We next investigated whether miR-29b-1 could also enhance chemosensitivity of 3AB-OS cells. Fig. 4A and B (left panels) show that exposure of the cells to doxorubicin or cisplatin, two of the major drugs used for the chemotherapy of osteosarcoma (3,4), resulted in significant time-dependent reduced viability of 3AB-OS-miR-29b-1-GFP cells with respect to 3AB-OS-GFP cells. Furthermore, both morphological examination (data not shown) and flow cytometry assay of DNA content (percentage of cells in the sub-G0/G1 phase of cell cycle, taken as a measure of apoptosis) demonstrated that drug treatment induced in 3AB-OS-miR-29b-1-GFP cells a percentage of apoptosis much higher than in 3AB-OS-GFP cells (Fig. 4A and B, right panels).

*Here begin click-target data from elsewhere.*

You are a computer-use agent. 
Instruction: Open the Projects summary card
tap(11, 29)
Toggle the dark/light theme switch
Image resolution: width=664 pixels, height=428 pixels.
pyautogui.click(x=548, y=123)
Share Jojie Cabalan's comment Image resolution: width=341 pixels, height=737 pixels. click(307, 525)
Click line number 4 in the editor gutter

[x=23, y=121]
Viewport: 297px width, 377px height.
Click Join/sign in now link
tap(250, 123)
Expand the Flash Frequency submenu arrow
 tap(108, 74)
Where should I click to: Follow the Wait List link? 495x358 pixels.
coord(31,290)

Fig. 4C shows that 3AB-OS-miR-29b-1-GFP cells were also much more sensitive to etoposide-induced apoptosis than 3AB-OS-GFP cells. These results suggest that miR-29b-1 may increase the sensitivity of 3AB-OS cells to different chemotherapeutic agents.

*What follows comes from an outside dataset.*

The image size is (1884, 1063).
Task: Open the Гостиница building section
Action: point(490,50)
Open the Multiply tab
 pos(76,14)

To evaluate whether miR-29b-1 overexpression influences the motility and invasivity of 3AB-OS cells, we performed scratch/wound healing and Matrigel Transwell invasion assays, respectively. In Fig. 5A and B the data from the wound-healing repair assay at 8, 24 and 32 h after scratching, show no significant differences (P>0.05) in migratory capacity between 3AB-OS-miR-29b-1-GFP cells and 3AB-OS-GFP cells. Similarly, no differences were observed in the cell invasive capacity between the two cell lines, as shown by Matrigel Transwell invasion assays (Fig. 5C and D).

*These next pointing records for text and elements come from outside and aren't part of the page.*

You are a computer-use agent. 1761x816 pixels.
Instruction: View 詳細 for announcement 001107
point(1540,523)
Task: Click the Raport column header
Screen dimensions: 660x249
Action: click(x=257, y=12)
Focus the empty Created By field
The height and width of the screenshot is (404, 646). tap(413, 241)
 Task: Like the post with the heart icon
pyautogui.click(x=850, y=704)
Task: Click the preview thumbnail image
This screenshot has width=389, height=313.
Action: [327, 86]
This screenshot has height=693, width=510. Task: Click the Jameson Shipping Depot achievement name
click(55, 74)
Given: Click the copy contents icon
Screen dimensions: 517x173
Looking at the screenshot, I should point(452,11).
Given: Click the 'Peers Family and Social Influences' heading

To predict the possible molecular target of miR-29b, we employed a number of avaible databases (TargetScan 5.1, MiRanda, PICTAR, miRbase and DIANA-microT). The analysis predicted a great number of targets know to be strong regulators of stemness, cell cycle and apoptosis (not shown). Among these we analyzed CD133, N-Myc, CCND2, E2F1 and E2F2, Bcl-2 and IAP-2, since they are overexpressed in 3AB-OS cells (8,11) and many of them were found to be frequently overexpressed in tissues of osteosarcoma patients (29–35). We also analyzed Oct3/4, Sox2 and Nanog, as they are the most important stemness markers previously found to be overexpressed in 3AB-OS CSCs (8,10). In Fig. 6A western blot analysis shows that in 3AB-OS-miR-29b-1-GFP cells protein levels of important stem cell markers (Oct3/4, Sox2, Nanog, CD133, N-Myc), cell cycle-related markers (CCND2, E2F1, E2F2) and anti-apoptotic markers (Bcl-2 and IAP-2) were markedly lower than in 3AB-OS-GFP cells. Moreover, real-time RT-PCR analysis (Fig. 6B) shows that, similarly, the level of mRNAs related to the above reported proteins were markedly lower in 3AB-OS-miR-29b-1-GFP cells than in 3AB-OS-GFP cells. These data suggest that miR-29b-1 may negatively regulate the expression of these markers and that its overexpression probably affects cell proliferation, self-renewal and chemosensitivity of 3AB-OS CSCs by directly or indirectly targeting their mRNAs.